On July 4, 1992, I wrote:
The next day [June 28] was my birthday. We went to Dachau. Dachau: the first Nazi concentration camp of WWII. A great birthday tourist attraction. Actually it was an amazing experience that affected me profoundly.
Sadly, I never expanded on that, because it was in a catch-up entry six days after the fact. Alas, I used the next 50 words to detail what I drank that night and the names of the Americans with whom we partied in Munich; considering I was a newly minted 17-year-old, that fact is not terribly surprising, though somewhat disappointing. (I had spent half of the previous couple weeks’ entries agonizing over my attraction to the girl whose family was hosting me. I think I was mad at myself for having such normal priorities.)
Later in the same entry, I ran across something interesting I had almost completely forgotten about:
In Oberammergau I went inside the Passionspielhaus (the Passion Play Theatre). It was amazing. In 2000 I will come back to see the Passion Play. (Done every 10 years.)

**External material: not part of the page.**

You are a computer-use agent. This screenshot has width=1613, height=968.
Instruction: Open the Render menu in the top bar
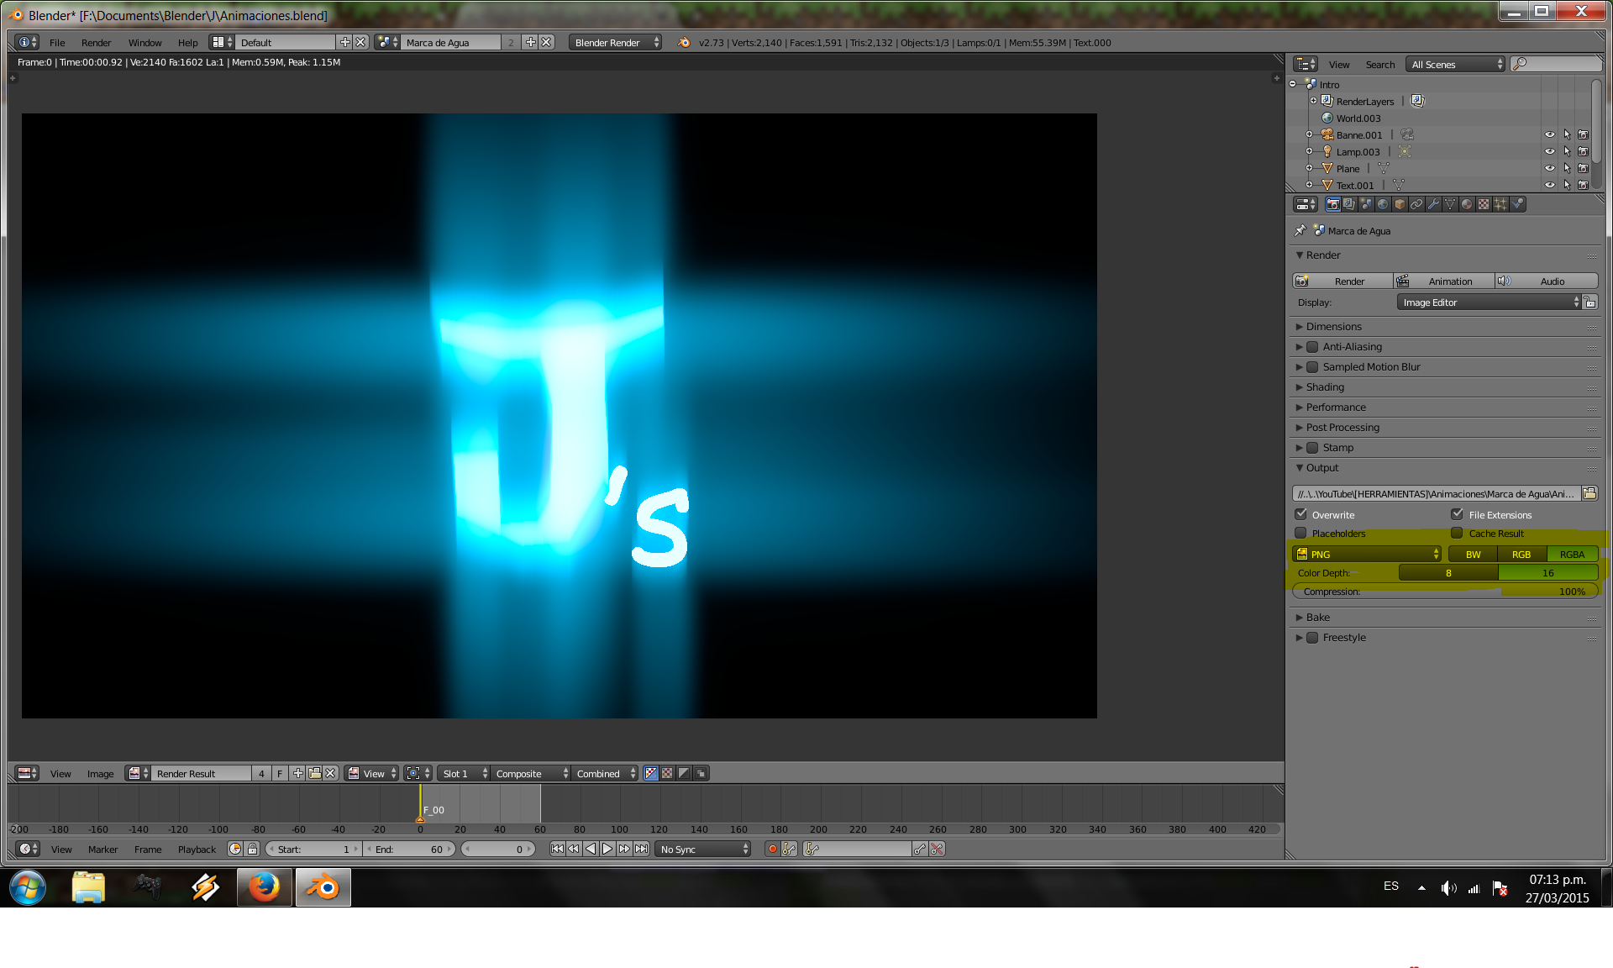click(x=96, y=43)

Ah, yes… the Oberammergau Passion Play. Every ten years, literally half of the population of the village of Oberammergau performs in a play about the life of Jesus that runs all summer. Since 1634, after the village survived the plague, the play has had 41 seasons.
1634.
I was very much into theater at the time I went to Germany. I acted in several plays in high school, before and after the trip, and — before I dismissed it as frivolous, unfortunately — had aspirations of pursuing an acting career. So it was a big deal to me to walk around a permanent structure devoted to a single production, so special that it was performed only once a decade, continuously produced for nearly four centuries.

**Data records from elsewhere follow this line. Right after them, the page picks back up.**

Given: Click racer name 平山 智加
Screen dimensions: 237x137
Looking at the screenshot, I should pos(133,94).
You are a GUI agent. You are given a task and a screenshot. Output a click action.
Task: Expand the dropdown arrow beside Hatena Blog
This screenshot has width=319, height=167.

It turns out I did go back to Germany with some friends… in 1999. Oops. I missed it by that much. My situation was far different in 2000 — I had moved to Minneapolis with no job in November 1999, and my part-time canvassing job simply wasn’t going to get me to Oberammergau. I was preoccupied with other things, such as starting a new life in a new state, and the ridiculous hype about the Y2K bug, but I’m sure the year did not go by without my lamenting my inability to see the play, as I had hoped.

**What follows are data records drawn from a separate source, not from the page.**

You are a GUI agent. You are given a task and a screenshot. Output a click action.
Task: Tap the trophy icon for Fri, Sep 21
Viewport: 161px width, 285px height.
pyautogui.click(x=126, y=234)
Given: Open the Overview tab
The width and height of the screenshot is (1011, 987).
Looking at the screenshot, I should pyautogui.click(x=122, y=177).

Two years later, I was on my way to California. Fast-forward seven years to today, when I briefly worry I missed it again, even though I probably hadn’t thought about the Passion Play more than a couple times in the last decade. Well, this time, I’m in luck — I could actually try to go this year, since the Passionspiel runs May 15th through October 3rd, 2010. I have a lot more stability than I did 10 years ago (thank goodness), so maybe I could make it. And I’ve been looking for an excuse to go back to Europe anyway.
I don’t know if I’m going to follow through on this, but it’s a nice thing to think about.
[Hmm. It seems I’m blogging again.]
Gohlkus Maximus
Gonna have to put this in my iCalendar for May-October 2020.